White House Clarifies: $100,000 H-1B Fee Hits Only New Applicants Once, Sparking Tech Sector Relief and Debate

In a swift about-face amid widespread confusion, the White House has specified that its newly announced $100,000 surcharge on H-1B visas applies solely as a one-time levy for fresh applicants, sparing renewals and existing holders from recurring costs.

The policy shift emerged from an executive order signed by US President Donald Trump on Friday, aimed at bolstering domestic employment by curbing what the administration views as the program’s misuse. Trump contended that the H-1B initiative, which enables firms to hire overseas specialists like scientists, engineers, and programmers for up to six years, has too often displaced American workers with cheaper foreign labor.

Commerce Secretary Howard Lutnick, standing alongside Trump in the Oval Office during the signing, initially described the fee as an annual obligation for both new hires and extensions. “The company needs to decide… is the person valuable enough to have $100,000 a year payment to the government? Or they should head home and they should go hire an American,” Lutnick remarked to reporters. He insisted that major corporations supported the measure, though he acknowledged it would force tough choices on staffing.

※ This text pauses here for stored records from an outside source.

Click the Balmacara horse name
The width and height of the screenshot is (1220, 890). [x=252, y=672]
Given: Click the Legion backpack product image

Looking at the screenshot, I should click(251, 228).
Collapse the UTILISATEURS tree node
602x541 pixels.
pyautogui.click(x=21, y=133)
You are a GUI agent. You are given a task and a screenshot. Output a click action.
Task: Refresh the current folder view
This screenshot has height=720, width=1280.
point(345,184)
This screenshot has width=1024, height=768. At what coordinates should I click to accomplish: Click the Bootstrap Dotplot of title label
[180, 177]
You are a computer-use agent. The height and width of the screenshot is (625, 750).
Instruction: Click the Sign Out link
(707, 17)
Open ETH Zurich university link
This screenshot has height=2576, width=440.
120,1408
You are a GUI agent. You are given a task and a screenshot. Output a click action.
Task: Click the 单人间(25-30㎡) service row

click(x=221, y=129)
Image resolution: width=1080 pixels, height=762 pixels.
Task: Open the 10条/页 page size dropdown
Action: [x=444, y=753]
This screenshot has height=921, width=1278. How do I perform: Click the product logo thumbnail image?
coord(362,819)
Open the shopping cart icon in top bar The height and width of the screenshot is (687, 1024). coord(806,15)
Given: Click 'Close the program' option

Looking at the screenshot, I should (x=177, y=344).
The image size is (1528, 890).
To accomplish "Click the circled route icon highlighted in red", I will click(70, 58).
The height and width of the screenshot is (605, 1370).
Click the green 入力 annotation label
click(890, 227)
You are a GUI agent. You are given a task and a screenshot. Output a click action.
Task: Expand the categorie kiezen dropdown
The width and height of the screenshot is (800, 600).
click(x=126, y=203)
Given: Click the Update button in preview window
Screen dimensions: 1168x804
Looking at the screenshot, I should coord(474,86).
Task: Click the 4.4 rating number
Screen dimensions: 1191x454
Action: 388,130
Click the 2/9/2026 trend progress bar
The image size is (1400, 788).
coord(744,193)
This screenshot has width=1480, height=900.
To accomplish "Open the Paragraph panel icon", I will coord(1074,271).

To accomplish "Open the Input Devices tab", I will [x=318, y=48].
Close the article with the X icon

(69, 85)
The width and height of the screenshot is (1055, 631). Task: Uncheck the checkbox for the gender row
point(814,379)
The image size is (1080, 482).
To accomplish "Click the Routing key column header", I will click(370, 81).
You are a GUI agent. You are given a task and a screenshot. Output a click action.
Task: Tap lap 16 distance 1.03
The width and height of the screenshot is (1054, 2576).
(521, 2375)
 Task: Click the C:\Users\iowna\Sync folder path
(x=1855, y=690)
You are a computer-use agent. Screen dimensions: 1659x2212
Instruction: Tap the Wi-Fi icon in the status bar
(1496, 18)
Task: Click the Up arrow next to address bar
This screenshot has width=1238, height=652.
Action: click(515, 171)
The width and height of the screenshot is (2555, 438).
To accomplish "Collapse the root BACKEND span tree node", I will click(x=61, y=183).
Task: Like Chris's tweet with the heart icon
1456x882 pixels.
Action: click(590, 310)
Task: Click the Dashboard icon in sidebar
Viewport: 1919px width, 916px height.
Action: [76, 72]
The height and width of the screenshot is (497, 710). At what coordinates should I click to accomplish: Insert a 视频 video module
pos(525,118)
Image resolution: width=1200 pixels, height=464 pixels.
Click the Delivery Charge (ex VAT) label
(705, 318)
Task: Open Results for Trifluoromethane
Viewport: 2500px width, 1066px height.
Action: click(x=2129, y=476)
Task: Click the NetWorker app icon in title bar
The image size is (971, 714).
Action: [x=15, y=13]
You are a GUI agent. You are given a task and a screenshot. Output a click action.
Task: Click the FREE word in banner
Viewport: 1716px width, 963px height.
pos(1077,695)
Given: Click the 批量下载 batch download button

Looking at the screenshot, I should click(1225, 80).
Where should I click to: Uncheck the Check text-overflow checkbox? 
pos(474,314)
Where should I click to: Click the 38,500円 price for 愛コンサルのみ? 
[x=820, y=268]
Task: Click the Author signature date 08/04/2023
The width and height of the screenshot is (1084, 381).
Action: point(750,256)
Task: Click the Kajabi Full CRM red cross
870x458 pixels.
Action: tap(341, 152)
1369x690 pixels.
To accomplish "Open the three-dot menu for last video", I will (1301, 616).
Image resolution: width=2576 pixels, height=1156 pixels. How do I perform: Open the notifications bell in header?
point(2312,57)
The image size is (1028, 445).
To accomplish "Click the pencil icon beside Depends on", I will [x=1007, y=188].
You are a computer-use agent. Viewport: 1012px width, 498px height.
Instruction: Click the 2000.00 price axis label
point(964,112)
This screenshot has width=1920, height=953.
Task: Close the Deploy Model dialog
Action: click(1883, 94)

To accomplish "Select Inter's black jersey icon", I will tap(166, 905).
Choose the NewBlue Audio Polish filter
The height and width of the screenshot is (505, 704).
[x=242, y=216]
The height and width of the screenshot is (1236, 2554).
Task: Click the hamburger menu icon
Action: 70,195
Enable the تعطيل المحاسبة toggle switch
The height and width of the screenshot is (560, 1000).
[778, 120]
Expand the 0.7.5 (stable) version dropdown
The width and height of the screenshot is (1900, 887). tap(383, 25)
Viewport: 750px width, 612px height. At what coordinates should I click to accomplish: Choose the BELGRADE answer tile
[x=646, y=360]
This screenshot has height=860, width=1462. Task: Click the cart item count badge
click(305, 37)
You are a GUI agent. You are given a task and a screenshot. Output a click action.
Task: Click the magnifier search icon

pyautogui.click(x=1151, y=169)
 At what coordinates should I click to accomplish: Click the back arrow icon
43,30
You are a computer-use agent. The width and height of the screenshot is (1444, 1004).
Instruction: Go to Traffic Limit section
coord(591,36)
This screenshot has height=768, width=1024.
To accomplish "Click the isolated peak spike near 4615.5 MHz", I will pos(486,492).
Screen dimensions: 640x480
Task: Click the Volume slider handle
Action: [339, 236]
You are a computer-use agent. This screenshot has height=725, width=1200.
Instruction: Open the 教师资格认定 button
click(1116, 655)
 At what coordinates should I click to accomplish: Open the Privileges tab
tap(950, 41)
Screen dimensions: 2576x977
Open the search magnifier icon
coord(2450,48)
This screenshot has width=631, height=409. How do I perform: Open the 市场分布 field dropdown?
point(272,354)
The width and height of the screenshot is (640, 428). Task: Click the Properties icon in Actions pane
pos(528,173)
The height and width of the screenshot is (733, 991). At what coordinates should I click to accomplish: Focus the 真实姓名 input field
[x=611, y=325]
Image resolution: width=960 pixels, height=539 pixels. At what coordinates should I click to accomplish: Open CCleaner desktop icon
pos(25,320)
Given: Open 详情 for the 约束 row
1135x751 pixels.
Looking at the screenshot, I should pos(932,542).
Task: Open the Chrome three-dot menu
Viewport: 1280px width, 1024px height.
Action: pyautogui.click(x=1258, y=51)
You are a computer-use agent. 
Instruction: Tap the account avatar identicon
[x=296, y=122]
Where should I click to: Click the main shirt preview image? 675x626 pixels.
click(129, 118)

Hours before the order’s activation at 12:01 a.m. Eastern Time on Sunday—equivalent to 9:01 p.m. Saturday on the West Coast—White House Press Secretary Karoline Leavitt moved to quell the uproar via social media. “This is NOT an annual fee. It’s a one-time fee that applies… only to new visas, not renewals, and not current visa holders,” she posted. Leavitt further reassured that those with valid H-1B visas abroad faced no reentry penalties: “Those who already hold H-1B visas and are currently outside of the country right now will NOT be charged $100,000 to re-enter. H-1B visa holders can leave and re-enter the country to the same extent as they normally would.”

The abrupt announcement had triggered panic across corporate America, particularly in tech hubs. Prior to the clarification, firms urged H-1B staff to postpone travel, fearing denial upon return. The San Francisco Chronicle reported instances of passengers disembarking flights on Friday due to reentry concerns. JPMorgan, for one, circulated an internal memo directing visa holders to stay stateside pending clearer directives.

The H-1B lottery, capped at 85,000 annually but with far more applicants, overwhelmingly favors Indian professionals, who secure about 75% of approvals. In 2024 alone, the US greenlit roughly 400,000 such visas, including two-thirds renewals, fueling innovation in Silicon Valley and beyond.

Critics, including tech leaders like Elon Musk—a onetime Trump confidant—have decried the curbs, arguing the US lacks sufficient native talent for critical roles. Musk and others contend the program supplements, rather than supplants, American jobs.

From New Delhi, India’s foreign ministry voiced measured concern, highlighting how skilled migration has spurred mutual “innovation” and “wealth creation.” It warned of potential “humanitarian consequences” from family separations and urged US officials to mitigate disruptions.

Trump paired the visa tweak with a separate $1 million “gold card” pathway for high-net-worth immigrants, emphasizing that entrants must contribute financially. “The main thing is, we’re going to have great people coming in, and they’re going to be paying,” he told journalists.

Legal experts anticipate swift court challenges to the order, which takes effect amid a polarized debate over immigration’s economic role. For now, the revised terms offer tentative stability to the hundreds of thousands reliant on H-1B status.